The attack on Minnal Murali could well be simply a display of strength and a publicity gimmick by right-wingers, since such aggression against Bollywood films has served a similar purpose for similar organisations in north India and Maharashtra for several decades. However, it is worth considering whether the attack is a backlash against Mollywood, which has actively, at least in the 2010s, upped its efforts at community representation especially in the middle-of-the-road cinema movement spearheaded by the likes of Aashiq Abu, Lijo Jose Pellissery and Anjali Menon.
In an interview on Firstpost, Mollywood star Parvathy told me that greater sensitivity and inclusion in Malayalam cinema in recent years has played a part in keeping bigotry in Kerala in check. “Malayala thanima (typical Malayali tradition) does not mean Thrissurile oru mana (an upper caste family home in Thrissur) and a main character is the head of that tharavadu (old household), that’s it. For years we had only one narrative while representing Keralatham (the idea of Kerala) or Malayala thanima. Now we get every aspect of different communities and their stories being told as a regular story, not an exceptional story,” she said. “The ordinariness of each minority is shown in our popular culture a little more, and that has had a lasting impression on people.”
Not everyone is as pleased as Parvathy and the viewers who have made such films a hit. When Pellissery’s Angamaly Diaries was released in 2017, the reviewer of a TV channel seen to be close to RSS had accused the film of featuring excessive Christian imagery, which is an odd criticism considering that the hero was a Christian as a result of which references to his community, its socio-cultural and religious practices were inevitable. That the journalist in question was widely lambasted speaks volumes about popular opinion in Kerala, but like the offensive against Minnal Murali’s set, that bizarre critique too was a reminder of the presence of such voices, however marginal they may seem, and a fore-warning that the state’s secularists would do well to heed.
In the matter of Minnal Murali, the Kerala Police arrested three people immediately after the incident, a case has been reportedly registered against seven, Kerala Chief Minister Pinarayi Vijayan roundly condemned the violence and promised strict action against the perpetrators, leading Mollywood personalities have been vocal in their support, and in an act of solidarity, representatives of two film industry bodies met the police, asking them to act swiftly against the culprits.
This overwhelming response has given the team of Minnal Murali the impetus to proceed legally, says Thomas, adding, “It is because of all this that I believe this is the first and last time such a thing will happen in Kerala.” And then: “I am almost sure this will not happen again. Because the culprits have been arrested within a few days, everything that needs to be done in response has been precisely done.”
As he attempts to recover from this setback, Thomas speaks passionately about his coming films. His first release after the lockdown is lifted will be Kilometres and Kilometres, in which he stars as a youngster from Kottayam who is hired to take an American traveller on a tour of a dozen or so Indian states on his Royal Enfield Bullet motorcycle. And then there is the project that has been disrupted by the unexpected interference of religious bigots. In Minnal Murali (Lightning Murali), Thomas plays the eponymous rural hero from Wayanad who develops extraordinary powers when he is struck by lightning. Initially he uses his powers for his selfish ends, but soon becomes conscious of his social responsibility.
Although Minnal Murali has been stalled, Thomas remains cautiously optimistic. He is aware that the present socio-political scenario in India is fraught with communal tension, but has faith that his state will hold strong. “I do not think it will be possible to fool people in Kerala in the name of religion,” he says. “I still have hope.”

[Stored records]

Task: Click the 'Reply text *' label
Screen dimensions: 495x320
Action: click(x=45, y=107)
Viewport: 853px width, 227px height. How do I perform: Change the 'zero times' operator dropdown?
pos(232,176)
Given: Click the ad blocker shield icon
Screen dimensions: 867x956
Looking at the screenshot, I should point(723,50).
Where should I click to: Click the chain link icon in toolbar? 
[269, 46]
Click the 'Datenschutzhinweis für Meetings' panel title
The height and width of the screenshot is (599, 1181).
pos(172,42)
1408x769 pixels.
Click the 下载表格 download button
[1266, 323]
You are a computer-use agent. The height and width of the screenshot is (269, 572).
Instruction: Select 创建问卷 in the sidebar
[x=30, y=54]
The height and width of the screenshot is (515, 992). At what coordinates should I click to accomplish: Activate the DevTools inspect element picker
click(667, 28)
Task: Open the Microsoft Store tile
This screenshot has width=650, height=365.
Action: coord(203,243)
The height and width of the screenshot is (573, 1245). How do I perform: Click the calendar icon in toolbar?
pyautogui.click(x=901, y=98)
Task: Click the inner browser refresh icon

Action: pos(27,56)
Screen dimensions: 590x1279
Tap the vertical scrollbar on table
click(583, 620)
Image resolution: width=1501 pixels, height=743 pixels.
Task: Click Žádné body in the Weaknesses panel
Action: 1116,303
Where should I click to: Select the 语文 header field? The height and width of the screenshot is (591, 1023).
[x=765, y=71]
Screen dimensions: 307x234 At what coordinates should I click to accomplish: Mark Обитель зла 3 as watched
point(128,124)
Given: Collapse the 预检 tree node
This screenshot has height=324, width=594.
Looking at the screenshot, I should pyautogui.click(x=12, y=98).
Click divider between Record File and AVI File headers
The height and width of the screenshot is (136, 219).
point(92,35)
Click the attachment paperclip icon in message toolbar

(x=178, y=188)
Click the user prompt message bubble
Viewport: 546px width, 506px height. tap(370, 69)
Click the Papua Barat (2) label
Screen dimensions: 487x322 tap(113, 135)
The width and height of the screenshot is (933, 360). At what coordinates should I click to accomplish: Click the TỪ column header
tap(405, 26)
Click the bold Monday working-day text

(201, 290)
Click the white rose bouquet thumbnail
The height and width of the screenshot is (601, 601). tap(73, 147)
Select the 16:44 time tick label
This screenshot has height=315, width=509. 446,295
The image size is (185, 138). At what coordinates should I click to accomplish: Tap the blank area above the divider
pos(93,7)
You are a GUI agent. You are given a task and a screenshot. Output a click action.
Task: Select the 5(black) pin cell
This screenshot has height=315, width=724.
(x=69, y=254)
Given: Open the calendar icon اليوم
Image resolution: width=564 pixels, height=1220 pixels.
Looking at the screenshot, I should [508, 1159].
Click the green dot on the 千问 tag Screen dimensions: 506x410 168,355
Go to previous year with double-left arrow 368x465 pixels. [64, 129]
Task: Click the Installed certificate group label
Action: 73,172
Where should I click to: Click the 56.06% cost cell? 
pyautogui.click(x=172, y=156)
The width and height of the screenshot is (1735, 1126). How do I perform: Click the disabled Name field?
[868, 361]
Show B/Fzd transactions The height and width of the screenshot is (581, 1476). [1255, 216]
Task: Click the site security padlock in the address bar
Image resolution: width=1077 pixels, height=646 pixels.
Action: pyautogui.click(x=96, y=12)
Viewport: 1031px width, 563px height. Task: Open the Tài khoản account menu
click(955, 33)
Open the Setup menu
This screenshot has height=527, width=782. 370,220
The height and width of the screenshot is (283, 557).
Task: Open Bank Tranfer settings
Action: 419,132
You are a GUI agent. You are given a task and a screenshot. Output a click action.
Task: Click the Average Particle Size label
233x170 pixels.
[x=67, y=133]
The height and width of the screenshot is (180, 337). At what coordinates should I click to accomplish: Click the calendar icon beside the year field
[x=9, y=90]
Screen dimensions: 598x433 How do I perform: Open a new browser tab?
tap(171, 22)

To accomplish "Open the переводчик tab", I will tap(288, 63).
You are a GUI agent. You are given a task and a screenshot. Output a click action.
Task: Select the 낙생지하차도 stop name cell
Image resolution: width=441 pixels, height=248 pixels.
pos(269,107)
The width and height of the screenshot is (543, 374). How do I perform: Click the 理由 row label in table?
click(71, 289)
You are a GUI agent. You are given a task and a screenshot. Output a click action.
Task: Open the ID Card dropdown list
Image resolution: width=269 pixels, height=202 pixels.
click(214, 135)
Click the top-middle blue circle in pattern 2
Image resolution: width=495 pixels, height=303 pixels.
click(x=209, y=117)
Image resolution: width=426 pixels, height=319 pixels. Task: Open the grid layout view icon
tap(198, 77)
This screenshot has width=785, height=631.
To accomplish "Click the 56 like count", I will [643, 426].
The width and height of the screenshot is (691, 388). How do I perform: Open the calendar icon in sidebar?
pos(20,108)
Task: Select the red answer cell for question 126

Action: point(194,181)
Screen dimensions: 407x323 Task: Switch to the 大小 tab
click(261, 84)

**WHAT TO WORK ON**.
A. In the Minnal Murali article, reproduce the passage between "The attack on" and "and Anjali Menon.", inclusive.
B. List every film mentioned by title in the Minnal Murali article.
C. Answer these questions from the Minnal Murali article:
(i) In what year was Angamaly Diaries released?
(ii) How many people did the Kerala Police arrest immediately after the incident?
(iii) What town is the character Thomas plays in Kilometres and Kilometres from?

**RESULTS**.
A.
The attack on Minnal Murali could well be simply a display of strength and a publicity gimmick by right-wingers, since such aggression against Bollywood films has served a similar purpose for similar organisations in north India and Maharashtra for several decades. However, it is worth considering whether the attack is a backlash against Mollywood, which has actively, at least in the 2010s, upped its efforts at community representation especially in the middle-of-the-road cinema movement spearheaded by the likes of Aashiq Abu, Lijo Jose Pellissery and Anjali Menon.

B.
- Minnal Murali
- Angamaly Diaries
- Kilometres and Kilometres

C.
(i) 2017
(ii) Three
(iii) Kottayam